Support Questions

Find answers, ask questions, and share your expertise
Announcements
Celebrating as our community reaches 100,000 members! Thank you!

HDFS Best way to trigger execution at File arrival

avatar
Explorer

Is their a clean and good way to trigger an execution of script or oozie workflow at the completion of a file storage in hdfs on HDP. When file lands on the hdfs.

I can't use NIFI, so please don't respond NIFI.

While going around in forums i only found people saying "not available in hdfs current api" or people making an Oozie job polling directory on a regular basis . Issue is that the more directory you have to trigger the more polling jobs you will have which is a waste of ressources. Also this will in all cases generate a delay in processing to balance with unnecessary workload for polling frequency. Best sounds to be informed of file save and match if it correspond to a regexp.

The below idea is definitevely not enterprise class and base on the namenode log parsing, is their a better and cleaner way to process and has anything being missed .

Consider to monitor /var/log/hadoop/hdfs/hadoop-hdfs-namenode-*.log, for the sentence *"INFO hdfs.StateChange (FSNamesystem.java:completeFile"*"completeFile"*"is closed by"*.

The code could look like the below and allow to detect that a file is present in a given directory or directory tree .

tail -f /var/log/hadoop/hdfs/hadoop-hdfs-namenode-*.log | while read line; do
    case "$line" in
        *"INFO  hdfs.StateChange (FSNamesystem.java:completeFile"*"completeFile"*"is closed by"*)
            v_filename=`echo $line |  sed  -e 's?^.* completeFile: \(.*\) is closed by.*?\1?' `
			v_dirname=`dirname $v_filename` 
			echo File created [$v_filename] Dirname [$v_dirname]
			#echo line $line 
			case "$v_dirname" in
			 "/data/ingest"* )
			 echo WATCH DIRECTORY directory $v_dirname : file $v_filename
			 #FileTriggerExec.sh $v_dirname $v_filename
				;;
			esac 
            ;;
    esac
  done 

Any comments , improvment, more industrial solution ?

1 REPLY 1

avatar
Super Collaborator

HDFS has an inotify feature which essentially translates those log entries into events that can be consumed.

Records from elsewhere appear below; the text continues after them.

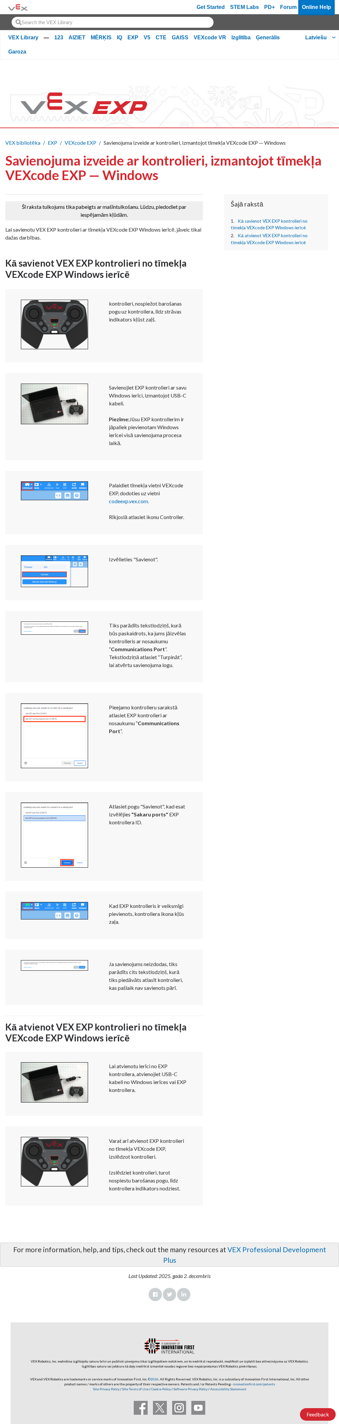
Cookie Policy (161, 1389)
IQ (119, 37)
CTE (161, 37)
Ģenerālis (268, 37)
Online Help (316, 7)
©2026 (153, 1379)
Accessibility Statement (228, 1389)
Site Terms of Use (135, 1389)
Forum (288, 7)
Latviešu (316, 37)
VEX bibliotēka (22, 142)
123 (58, 37)
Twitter (169, 1294)
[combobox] (113, 22)
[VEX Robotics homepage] (17, 7)
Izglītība (241, 37)
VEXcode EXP (80, 142)
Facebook (155, 1294)
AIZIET (77, 37)
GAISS (180, 37)
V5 (147, 37)
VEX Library (23, 37)
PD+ (269, 7)
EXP (132, 37)
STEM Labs (244, 7)
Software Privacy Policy (190, 1389)
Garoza (17, 52)
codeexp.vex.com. (129, 501)
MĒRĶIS (101, 37)
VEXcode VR (210, 37)
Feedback (318, 1414)
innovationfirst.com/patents (254, 1384)
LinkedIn (183, 1294)
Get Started (211, 7)
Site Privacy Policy (106, 1389)
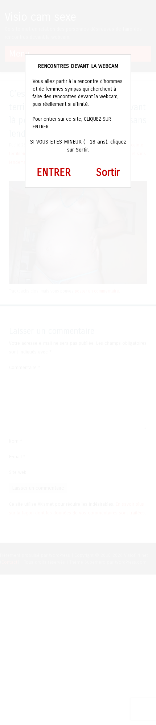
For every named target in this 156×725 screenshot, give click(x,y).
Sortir (108, 172)
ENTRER (54, 172)
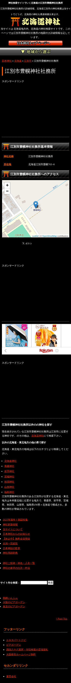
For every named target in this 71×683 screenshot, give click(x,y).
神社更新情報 (10, 524)
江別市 (27, 60)
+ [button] (7, 185)
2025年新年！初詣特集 (15, 519)
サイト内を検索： (10, 582)
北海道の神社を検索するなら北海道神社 (35, 22)
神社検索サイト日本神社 (35, 43)
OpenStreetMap (49, 235)
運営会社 (11, 676)
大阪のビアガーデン (14, 602)
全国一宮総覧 (10, 543)
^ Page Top (61, 618)
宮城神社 (9, 476)
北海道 (18, 60)
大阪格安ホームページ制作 (21, 654)
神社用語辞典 (10, 552)
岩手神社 (9, 471)
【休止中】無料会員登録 (16, 538)
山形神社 (9, 487)
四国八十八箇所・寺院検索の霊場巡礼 (27, 649)
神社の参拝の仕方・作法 (16, 567)
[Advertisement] (35, 110)
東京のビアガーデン (14, 606)
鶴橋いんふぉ (10, 598)
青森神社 (9, 466)
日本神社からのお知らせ (16, 533)
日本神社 (7, 60)
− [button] (7, 191)
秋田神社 (9, 481)
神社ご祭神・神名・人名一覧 (19, 563)
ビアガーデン (13, 644)
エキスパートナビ (16, 640)
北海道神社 (37, 435)
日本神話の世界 (11, 548)
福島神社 (9, 492)
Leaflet (35, 235)
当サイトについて (13, 529)
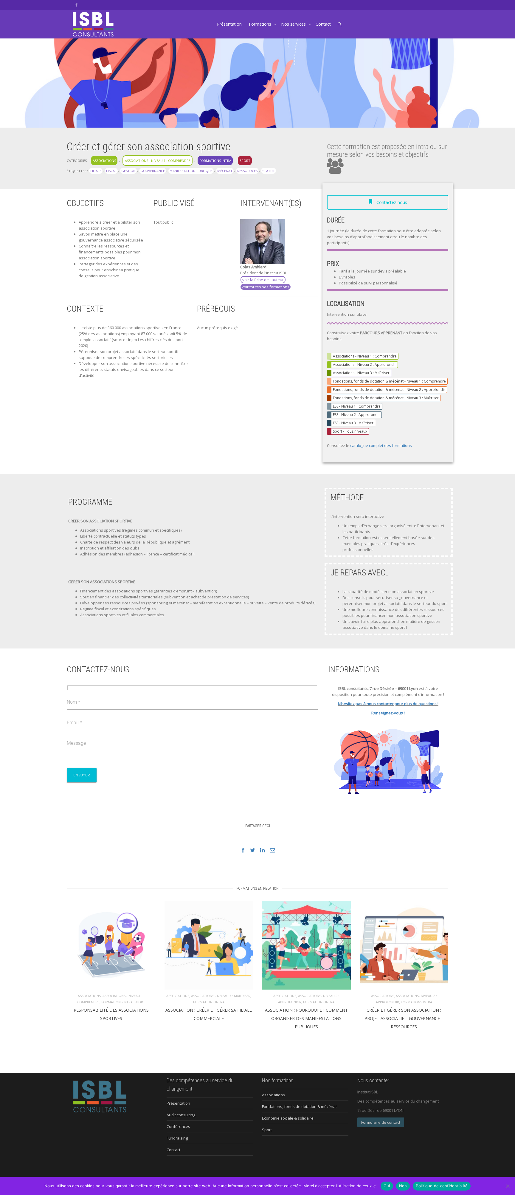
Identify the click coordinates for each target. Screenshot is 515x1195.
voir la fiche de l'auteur (263, 279)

https://issues.apache.org/jira/browse/HDFS-6634

Here's a Java based example: https://github.com/onefoursix/hdfs-inotify-example

Alternatively, rather than having Oozie monitor many directories and waste resources, a script can execute 'hdfs dfs -ls -R /folder|grep|sed' every minute or so but that's still not event based, so it depends how fast of a reaction you need vs how easy you can implement/use the inotify API.